M.A. Calupitan, Edmundo T. Cabal and Luis R. Mauricio for respondents.

DE LEON, J.:

Original petition for certiorari and prohibition with preliminary injunction.

On August 8, 1958, respondents Pablo Abillanoza et al.,who are all employed by the Pampanga Sugar Development Company, Inc., herein petitioner, filed a complaint against the latter with Regional Office No. 3 of the Department of Labor for the collection of the balance of wages alleged to be still due them for work rendered on Sundays and legal holidays, with legal interest from the original date of the filing of the complaint until actual payment, plus attorney's fees.

Instead of answering, the petitioner company, on September 4, 1958, filed a motion to dismiss the complaint on the grounds that it states no cause of action; that the alleged cause of action is barred by prior judgment and the statute of limitation over the subject matter of the action due to the unconstitutionality or invalidity of Reorganization tion Plan No. 20-A, dated December 10, 1956, under which the regional offices of the Department of Labor were established The motion to dismiss was opposed by respondents Pablo Abillanoza et al., and on September 16, 1958, Marcos Plomantes Hearing Officer of Regional Office No. 3, denied the same for lack of merit.

Alleging that claims under Commonwealth Act No. 444, as in the case at bar, are exclusively cognizable by the Court of Industrial Relations, petitioner filed a motion for reconsideration.
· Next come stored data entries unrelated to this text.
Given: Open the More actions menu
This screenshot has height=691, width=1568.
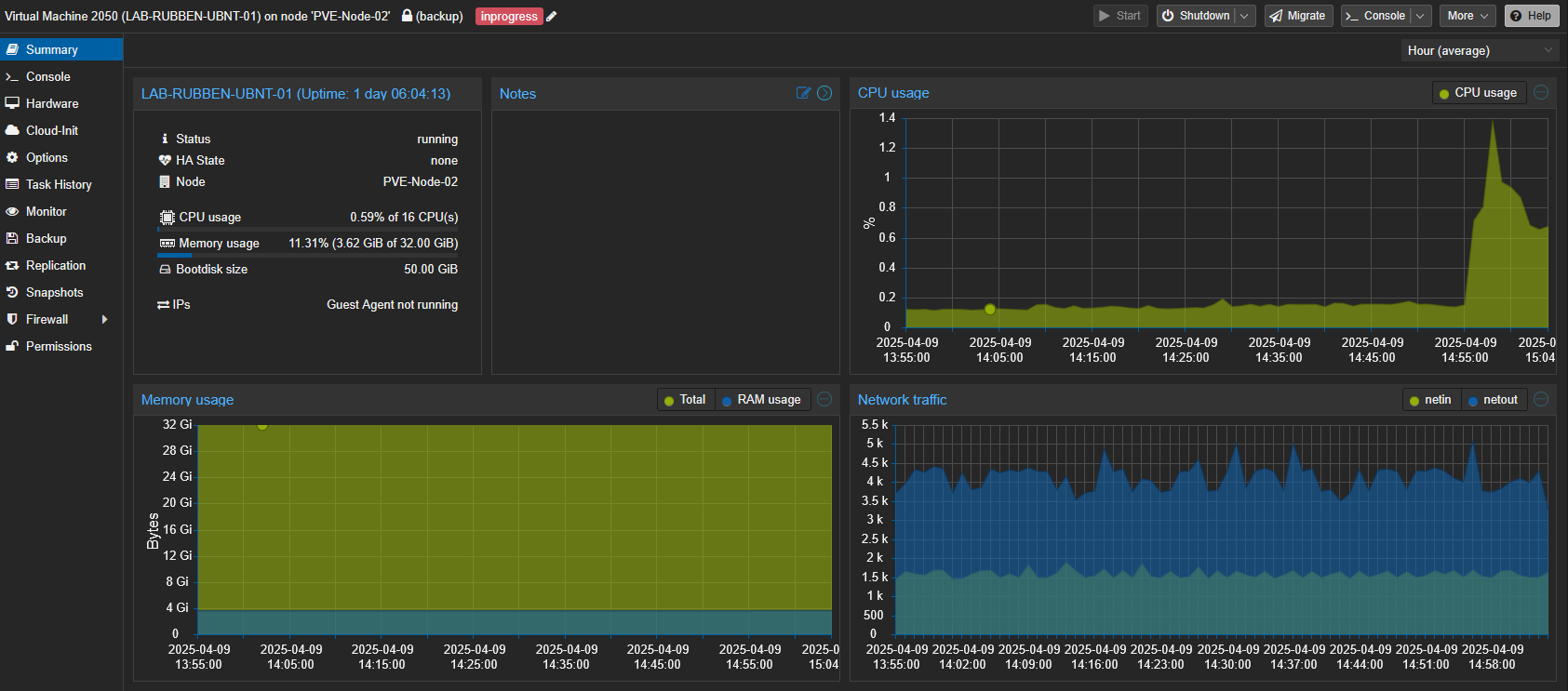Looking at the screenshot, I should [x=1467, y=16].
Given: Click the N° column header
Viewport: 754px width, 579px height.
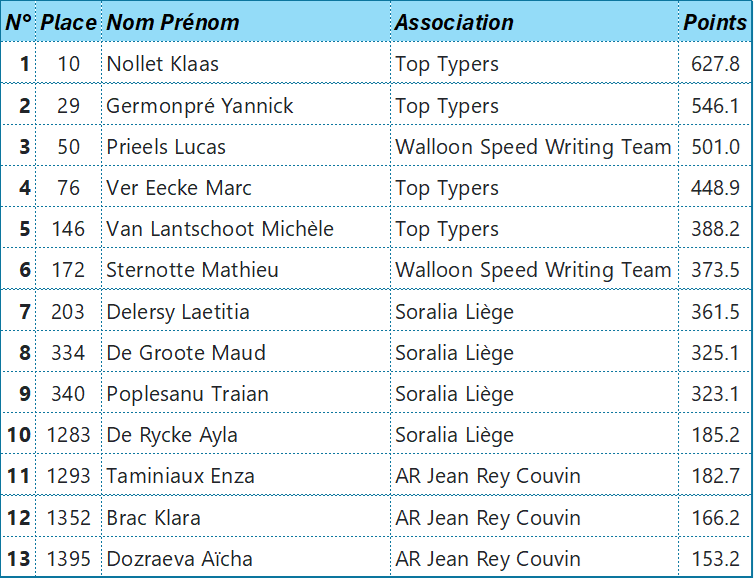Looking at the screenshot, I should click(18, 22).
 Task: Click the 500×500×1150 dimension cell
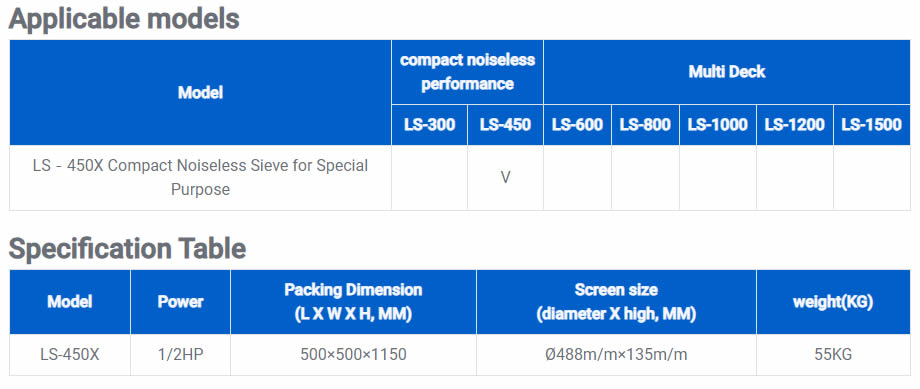click(353, 355)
The motion, however, was on October 24, 1958 denied by Hearing Officer Plomantes whereupon petitioner filed a second motion for reconsideration. The motion having been also denied by Plomantes in an order dated November, 18, 1958, which required petitioner company to file its answer on or before December 2, 1958, said petitioner filed the present petition for certiorari aid prohibition to annul the proceedings had below and to enjoin the respondents from further proceeding with the case, it being alleged, among other things, that Reorganization Plan No. 20-A is unconstitutional and that there is no appeal, nor any other plain, speedy and adequate remedy available in the ordinary course of law. The petition was given due course, and to restrain respondents from further proceeding in the premises in the meanwhile, this Court issued the writ of preliminary injunction prayed for upon petitioner's filing of a bond of P500.00.

The main point of controversy — the validity of Reororganization Plan No. 20-A, particularly section 25 thereof, which grants to the regional offices of the Department of Labor original and exclusive jurisdiction over money claims of laborers has already been resolved by Us against the contention of herein respondents in the cases of Jose Corominas, Jr., et al. vs. Labor Standards Commission, et al., G.R. No. L-14837; Manila Central University vs. Jose Calupitan et al., G.R. No. L-15483; Wong Chun vs. Diego Carlim et al., G.R. No. L-13940; Balrodgan Co., Ltd., et al vs. F. A. Fuentes, et al., G.R. No. L-15015; and Equitable Banking Corporation vs. Regional Office 3, et al., G.R. No. L-14442, all of which were decided on June 30, 1961. In the aforecited case of Equitable Banking Corporation vs. Regional Office 3, et al., supra, we said:

. . . In the cases (Jose Corominas, Jr., et al. vs. Labor Standards Commission, et al., G.R. No. L-14837, June 30, 1961; Manila Central University vs. Calupitan, et al., G.R. No. L-15483, June 30, 1961; Wong Chun vs. Diego Carlim et al., G.R. No. I,13940, June 30, 1961; Balrodgan Co., Ltd. et al vs. Fuentes, et al., G.R. No. L-15015, June 30, 1961) recently decided by Us, We have held that the grant to regional offices of original and exclusive jurisdiction over cases involving money claims, including overtime pay, unpaid wages, wages for Sundays and legal holidays, etc., is not authorized by the provisions of Republic Act No. 997, the legislature not having in tended to grant authority to the Reorganization Commission to deprive the courts of jurisdiction over said claims and transfer them to regional offices.

WHEREFORE, the instant petition is hereby granted, the orders of the respondent officials, dated September 16, October 24, and November 18, 1958 set aside, and the prepreliminary injunction heretofore issued made permanent. No pronouncement as to costs.

Bengzon, C.J., Padilla, Labrador, Concepcion, Reyes, J.B.L., Barrera, Paredes, Dizon and Natividad, JJ., concur.